04/17

i keep telling myself it is strawberry season somewhere

you have to forgive me 
for how naive i can be with my dreaming.
it is in fact not strawberry season somewhere
& seasons were invented by farmers who were
fearful of the dirt. they went outside 
& prayed to green leaves like skirts.
i am lonely & thinking of strawberries in their fields-- 
in their nests. i'm thinking of strawberries 
ready to hatch & shrouded by two or three broad leaves.
the crow lingers just above the field
full of red warm hunger. want to eat strawberries
but the farmer has set out glinting stripes of foil 
to scare the crow away. 
somewhere, yes, forgive me again, somewhere
the strawberries are swelling to size 
of faces. there is a strawberry 
the size of my skull or no maybe
my skull has always been a ghost-white berry 
waiting to ripen. redness is not always an indication
of taste. i am eating bitter strawberries tonight
& they tricked me with their strong sense of red.
i ask the strawberries where they came from
& their shake their heads on the paper plate 
i pluck them from. sour. each sour.
they prickle on my tongue but i eat them anyway.
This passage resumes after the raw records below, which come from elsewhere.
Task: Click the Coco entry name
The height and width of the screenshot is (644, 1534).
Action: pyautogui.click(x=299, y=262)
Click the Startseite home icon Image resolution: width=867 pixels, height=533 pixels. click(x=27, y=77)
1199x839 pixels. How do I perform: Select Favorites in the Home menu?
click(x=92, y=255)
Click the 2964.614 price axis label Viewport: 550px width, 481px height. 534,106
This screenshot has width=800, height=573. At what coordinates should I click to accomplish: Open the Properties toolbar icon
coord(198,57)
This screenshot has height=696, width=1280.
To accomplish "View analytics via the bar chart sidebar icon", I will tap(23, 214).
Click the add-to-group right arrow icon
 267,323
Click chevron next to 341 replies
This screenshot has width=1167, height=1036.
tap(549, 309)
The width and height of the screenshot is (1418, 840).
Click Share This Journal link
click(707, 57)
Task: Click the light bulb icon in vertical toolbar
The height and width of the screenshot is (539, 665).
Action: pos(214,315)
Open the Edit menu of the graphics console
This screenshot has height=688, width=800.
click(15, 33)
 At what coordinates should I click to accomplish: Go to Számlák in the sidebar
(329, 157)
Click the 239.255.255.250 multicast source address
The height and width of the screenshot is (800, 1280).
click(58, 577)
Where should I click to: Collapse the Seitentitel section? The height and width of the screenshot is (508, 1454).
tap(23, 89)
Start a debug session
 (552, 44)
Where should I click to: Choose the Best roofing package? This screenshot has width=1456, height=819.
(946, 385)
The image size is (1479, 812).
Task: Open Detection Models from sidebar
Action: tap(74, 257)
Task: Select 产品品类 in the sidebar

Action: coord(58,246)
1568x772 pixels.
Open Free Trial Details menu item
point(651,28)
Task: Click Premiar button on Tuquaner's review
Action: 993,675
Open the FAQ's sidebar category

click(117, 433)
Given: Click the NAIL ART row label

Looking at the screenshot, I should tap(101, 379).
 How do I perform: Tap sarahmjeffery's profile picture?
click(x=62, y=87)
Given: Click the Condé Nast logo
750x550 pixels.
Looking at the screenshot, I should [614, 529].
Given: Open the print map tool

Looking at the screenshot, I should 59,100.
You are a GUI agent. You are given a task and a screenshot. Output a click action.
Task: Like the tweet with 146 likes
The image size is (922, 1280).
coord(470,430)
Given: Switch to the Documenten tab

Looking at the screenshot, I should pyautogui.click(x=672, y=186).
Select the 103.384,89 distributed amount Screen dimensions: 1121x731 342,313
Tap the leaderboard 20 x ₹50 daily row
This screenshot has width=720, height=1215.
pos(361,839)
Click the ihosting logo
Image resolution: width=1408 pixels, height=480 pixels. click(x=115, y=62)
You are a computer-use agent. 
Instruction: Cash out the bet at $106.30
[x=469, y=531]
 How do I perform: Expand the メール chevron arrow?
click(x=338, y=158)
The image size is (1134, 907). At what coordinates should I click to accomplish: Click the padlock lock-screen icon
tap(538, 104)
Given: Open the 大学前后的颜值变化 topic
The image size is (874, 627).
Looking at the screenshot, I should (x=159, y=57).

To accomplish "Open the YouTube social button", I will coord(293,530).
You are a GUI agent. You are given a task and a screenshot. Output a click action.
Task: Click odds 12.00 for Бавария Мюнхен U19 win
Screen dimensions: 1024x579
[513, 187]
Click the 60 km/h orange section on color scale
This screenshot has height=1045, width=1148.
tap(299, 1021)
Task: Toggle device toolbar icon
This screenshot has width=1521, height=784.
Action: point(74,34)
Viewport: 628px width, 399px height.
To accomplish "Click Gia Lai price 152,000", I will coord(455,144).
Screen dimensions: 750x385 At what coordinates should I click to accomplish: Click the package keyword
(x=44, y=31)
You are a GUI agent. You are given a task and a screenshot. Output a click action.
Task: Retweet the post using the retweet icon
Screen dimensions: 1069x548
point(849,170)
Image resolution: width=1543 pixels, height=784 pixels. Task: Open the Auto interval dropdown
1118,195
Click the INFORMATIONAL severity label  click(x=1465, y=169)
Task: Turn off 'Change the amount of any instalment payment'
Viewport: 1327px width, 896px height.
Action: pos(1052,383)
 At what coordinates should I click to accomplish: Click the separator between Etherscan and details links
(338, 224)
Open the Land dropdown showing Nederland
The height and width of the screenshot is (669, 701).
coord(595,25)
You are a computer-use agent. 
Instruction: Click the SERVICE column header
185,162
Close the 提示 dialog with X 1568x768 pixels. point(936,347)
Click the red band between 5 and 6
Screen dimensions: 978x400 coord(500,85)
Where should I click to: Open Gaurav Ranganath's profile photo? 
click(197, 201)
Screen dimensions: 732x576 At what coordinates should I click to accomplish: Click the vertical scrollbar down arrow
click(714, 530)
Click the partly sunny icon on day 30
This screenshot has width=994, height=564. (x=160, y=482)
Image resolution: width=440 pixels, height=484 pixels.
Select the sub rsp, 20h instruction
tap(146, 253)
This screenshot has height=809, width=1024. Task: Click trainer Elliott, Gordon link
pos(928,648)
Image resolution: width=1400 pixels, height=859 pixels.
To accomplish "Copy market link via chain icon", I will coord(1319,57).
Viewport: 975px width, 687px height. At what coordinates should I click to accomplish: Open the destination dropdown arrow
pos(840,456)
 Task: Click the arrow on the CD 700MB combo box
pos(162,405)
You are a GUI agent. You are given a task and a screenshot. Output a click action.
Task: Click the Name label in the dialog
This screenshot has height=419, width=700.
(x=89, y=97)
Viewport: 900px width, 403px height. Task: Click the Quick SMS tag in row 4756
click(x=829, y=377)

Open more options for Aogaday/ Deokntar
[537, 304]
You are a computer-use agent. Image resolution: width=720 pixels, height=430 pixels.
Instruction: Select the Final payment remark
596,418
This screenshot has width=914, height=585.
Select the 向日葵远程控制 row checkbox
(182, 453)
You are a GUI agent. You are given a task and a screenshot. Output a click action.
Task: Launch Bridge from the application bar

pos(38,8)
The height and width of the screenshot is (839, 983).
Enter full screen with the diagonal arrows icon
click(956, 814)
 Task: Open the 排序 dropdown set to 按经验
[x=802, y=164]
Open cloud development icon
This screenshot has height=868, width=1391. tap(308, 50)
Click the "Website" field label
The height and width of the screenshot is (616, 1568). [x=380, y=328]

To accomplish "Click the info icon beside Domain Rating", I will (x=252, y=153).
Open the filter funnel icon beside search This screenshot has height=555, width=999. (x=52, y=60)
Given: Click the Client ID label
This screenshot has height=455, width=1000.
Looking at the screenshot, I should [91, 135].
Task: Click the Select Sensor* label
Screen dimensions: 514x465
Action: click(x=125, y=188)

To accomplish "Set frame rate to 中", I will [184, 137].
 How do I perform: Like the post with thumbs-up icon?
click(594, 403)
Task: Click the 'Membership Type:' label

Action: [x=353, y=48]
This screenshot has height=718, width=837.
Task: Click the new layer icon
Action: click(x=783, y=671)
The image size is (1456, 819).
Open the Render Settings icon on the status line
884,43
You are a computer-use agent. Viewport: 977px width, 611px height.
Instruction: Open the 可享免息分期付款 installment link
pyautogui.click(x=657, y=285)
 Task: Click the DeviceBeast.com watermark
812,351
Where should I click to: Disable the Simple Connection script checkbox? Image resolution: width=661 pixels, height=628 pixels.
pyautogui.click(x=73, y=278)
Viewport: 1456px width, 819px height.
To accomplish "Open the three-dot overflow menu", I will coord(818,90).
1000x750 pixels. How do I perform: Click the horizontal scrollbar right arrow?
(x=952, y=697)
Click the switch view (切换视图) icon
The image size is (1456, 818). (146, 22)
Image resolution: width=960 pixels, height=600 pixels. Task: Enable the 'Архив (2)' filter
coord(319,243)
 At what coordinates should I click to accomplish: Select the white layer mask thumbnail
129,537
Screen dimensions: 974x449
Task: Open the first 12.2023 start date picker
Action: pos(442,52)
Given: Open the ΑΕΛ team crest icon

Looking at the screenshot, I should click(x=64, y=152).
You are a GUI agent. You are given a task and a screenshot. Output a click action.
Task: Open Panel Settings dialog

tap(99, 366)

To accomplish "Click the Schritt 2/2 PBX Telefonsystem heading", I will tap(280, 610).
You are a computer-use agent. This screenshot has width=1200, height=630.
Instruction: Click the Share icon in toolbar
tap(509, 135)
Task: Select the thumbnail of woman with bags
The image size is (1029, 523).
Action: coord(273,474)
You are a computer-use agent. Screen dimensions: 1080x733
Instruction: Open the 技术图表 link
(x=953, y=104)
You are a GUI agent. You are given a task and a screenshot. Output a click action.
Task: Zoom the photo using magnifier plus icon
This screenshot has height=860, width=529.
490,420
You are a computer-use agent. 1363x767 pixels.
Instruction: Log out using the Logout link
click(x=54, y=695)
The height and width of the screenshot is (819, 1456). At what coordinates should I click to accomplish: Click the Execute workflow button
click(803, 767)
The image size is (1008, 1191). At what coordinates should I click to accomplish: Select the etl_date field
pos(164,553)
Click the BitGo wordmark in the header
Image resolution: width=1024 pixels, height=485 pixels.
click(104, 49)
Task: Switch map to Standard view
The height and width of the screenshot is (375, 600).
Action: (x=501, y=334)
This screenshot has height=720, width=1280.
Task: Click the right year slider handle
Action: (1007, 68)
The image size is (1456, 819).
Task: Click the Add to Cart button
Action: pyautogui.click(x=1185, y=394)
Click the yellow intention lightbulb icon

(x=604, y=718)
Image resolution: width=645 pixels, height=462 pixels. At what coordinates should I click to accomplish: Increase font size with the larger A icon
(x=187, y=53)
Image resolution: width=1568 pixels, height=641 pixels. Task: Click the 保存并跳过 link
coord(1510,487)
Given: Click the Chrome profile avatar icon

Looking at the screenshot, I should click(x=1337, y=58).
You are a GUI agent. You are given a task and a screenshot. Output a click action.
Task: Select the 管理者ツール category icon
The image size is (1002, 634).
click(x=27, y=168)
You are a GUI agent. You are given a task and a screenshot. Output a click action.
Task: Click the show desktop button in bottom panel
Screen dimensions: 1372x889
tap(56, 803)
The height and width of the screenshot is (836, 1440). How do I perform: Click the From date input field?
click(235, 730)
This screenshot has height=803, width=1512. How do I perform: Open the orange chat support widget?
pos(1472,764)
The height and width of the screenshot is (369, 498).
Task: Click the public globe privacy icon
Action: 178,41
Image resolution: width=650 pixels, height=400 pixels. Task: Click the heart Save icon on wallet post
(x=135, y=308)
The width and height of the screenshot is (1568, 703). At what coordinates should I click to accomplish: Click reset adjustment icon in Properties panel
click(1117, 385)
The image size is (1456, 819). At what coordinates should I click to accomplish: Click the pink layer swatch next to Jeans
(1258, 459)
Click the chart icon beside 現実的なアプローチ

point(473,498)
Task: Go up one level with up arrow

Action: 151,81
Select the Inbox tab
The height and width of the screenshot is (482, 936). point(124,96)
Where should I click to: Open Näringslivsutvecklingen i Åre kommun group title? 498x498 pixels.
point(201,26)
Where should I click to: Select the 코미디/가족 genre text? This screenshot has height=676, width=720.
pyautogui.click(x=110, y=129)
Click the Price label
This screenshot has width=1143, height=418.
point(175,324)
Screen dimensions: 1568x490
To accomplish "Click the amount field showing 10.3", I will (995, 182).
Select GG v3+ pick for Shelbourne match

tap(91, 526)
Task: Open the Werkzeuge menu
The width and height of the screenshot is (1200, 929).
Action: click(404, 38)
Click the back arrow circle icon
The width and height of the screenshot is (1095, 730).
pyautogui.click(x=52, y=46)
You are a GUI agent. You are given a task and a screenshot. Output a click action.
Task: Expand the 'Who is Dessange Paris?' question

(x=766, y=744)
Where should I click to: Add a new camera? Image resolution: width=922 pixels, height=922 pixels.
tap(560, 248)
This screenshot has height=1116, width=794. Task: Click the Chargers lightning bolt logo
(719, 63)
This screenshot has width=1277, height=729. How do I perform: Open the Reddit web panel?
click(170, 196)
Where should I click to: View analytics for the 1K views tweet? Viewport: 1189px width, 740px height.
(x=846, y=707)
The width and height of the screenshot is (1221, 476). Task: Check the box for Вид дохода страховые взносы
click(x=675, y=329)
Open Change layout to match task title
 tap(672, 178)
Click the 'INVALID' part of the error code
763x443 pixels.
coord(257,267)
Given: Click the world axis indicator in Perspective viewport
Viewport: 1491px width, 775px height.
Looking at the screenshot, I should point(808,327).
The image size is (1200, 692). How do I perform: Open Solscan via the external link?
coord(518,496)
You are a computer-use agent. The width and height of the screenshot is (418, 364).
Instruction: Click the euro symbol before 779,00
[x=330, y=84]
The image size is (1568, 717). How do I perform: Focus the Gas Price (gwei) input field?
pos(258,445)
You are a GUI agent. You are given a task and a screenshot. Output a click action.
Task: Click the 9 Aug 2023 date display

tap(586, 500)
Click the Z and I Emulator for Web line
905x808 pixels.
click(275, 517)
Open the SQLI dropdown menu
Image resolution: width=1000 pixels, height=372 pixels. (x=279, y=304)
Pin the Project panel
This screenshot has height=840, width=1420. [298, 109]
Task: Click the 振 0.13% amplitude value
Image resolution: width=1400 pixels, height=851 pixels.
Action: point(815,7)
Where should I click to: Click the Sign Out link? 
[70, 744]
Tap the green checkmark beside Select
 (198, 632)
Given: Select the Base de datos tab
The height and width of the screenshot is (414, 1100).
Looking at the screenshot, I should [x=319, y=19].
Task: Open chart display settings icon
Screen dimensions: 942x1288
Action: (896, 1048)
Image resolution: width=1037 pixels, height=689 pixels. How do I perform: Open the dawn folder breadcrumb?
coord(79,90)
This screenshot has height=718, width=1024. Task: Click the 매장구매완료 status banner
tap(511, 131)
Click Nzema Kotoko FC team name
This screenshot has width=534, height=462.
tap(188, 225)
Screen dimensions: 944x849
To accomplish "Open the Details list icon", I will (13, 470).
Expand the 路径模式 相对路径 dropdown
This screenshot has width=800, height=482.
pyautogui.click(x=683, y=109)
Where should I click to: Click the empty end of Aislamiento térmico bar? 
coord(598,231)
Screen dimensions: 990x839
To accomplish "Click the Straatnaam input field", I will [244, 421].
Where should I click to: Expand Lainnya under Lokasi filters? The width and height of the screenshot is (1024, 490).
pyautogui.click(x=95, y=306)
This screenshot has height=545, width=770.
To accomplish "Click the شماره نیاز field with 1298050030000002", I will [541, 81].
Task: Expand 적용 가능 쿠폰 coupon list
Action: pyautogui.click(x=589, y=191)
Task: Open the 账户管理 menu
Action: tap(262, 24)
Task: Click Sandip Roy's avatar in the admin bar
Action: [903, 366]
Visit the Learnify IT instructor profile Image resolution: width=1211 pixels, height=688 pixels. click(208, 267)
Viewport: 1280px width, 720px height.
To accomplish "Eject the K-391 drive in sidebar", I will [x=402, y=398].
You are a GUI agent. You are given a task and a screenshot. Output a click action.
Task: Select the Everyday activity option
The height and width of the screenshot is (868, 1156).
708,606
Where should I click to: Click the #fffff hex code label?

they traveled all the way here to be devoured
& i will not deprive them of that. also 
there might be no strawberries tomorrow
& we might all start talking about 
our memories of strawberries. i will need
their bitter feet in my throat to tell strangers
how recently i consumed them. 
i will say something about how fleating 
every fruit is. all my strawberries
could sprout wings tonight too & just make off.
maybe yes maybe when this is all over
i will build a green house 
under the earth. i will hire angels
for sun light. dear god, how do you listen to me?
dreaming of nothing but strawberries.
i will wade into the side & sit 
in my greenhouse to witness my rows & rows
of endless strawberries in their endless seasons.
isn't that always the case. we turn towards
imagining our way around nature. 
yes, this is what i want. a living room
of strawberries. a hall 
of strawberries. an afterlife.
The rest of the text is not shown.